* Begin Listing *
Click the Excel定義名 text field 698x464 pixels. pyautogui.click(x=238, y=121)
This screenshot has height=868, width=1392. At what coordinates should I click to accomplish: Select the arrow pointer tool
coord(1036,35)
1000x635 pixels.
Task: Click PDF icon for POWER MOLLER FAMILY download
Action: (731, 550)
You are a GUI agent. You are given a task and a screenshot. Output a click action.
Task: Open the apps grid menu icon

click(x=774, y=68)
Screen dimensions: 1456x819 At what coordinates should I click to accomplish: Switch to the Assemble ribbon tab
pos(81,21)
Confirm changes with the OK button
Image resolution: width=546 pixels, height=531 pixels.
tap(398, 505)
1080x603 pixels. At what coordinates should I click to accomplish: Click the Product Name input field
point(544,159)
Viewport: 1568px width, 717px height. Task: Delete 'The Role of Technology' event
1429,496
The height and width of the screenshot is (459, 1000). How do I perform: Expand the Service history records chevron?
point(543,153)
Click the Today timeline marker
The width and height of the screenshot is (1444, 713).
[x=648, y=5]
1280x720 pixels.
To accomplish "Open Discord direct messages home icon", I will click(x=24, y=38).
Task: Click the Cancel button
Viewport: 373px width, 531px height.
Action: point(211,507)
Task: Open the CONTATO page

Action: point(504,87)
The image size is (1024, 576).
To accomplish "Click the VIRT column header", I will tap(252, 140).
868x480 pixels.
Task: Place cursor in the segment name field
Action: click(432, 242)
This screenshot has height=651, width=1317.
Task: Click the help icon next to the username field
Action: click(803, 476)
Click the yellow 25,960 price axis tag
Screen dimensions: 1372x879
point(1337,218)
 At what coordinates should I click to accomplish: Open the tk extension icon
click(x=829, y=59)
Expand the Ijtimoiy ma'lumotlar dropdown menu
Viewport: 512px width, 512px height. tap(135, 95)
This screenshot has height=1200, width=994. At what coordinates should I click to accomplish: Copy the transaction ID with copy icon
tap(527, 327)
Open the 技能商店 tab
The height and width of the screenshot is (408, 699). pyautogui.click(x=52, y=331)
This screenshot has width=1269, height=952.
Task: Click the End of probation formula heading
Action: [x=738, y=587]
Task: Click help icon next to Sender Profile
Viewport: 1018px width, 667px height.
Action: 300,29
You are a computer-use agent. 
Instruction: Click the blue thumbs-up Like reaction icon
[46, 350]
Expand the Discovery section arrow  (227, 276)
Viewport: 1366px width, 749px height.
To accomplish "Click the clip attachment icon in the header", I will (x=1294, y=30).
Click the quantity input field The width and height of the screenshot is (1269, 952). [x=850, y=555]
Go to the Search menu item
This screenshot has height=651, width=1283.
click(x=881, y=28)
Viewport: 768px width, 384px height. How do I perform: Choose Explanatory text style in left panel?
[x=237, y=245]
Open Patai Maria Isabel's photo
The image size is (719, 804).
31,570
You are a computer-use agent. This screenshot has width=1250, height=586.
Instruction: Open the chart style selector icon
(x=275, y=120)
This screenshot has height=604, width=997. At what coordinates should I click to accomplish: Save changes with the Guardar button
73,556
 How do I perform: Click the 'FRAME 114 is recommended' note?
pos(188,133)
* End Listing *
What the task asks
Could you render the material, starting with the line containing "This screenshot has height=1200, width=994." and going on through the line containing "click(x=881, y=28)", with both of those lines included, as a JSON list of strings, one per line and with blank lines left out?

Task result
[
  "This screenshot has height=1200, width=994. At what coordinates should I click to accomplish: Copy the transaction ID with copy icon",
  "tap(527, 327)",
  "Open the 技能商店 tab",
  "The height and width of the screenshot is (408, 699). pyautogui.click(x=52, y=331)",
  "This screenshot has width=1269, height=952.",
  "Task: Click the End of probation formula heading",
  "Action: [x=738, y=587]",
  "Task: Click help icon next to Sender Profile",
  "Viewport: 1018px width, 667px height.",
  "Action: 300,29",
  "You are a computer-use agent. ",
  "Instruction: Click the blue thumbs-up Like reaction icon",
  "[46, 350]",
  "Expand the Discovery section arrow  (227, 276)",
  "Viewport: 1366px width, 749px height.",
  "To accomplish \"Click the clip attachment icon in the header\", I will (x=1294, y=30).",
  "Click the quantity input field The width and height of the screenshot is (1269, 952). [x=850, y=555]",
  "Go to the Search menu item",
  "This screenshot has height=651, width=1283.",
  "click(x=881, y=28)"
]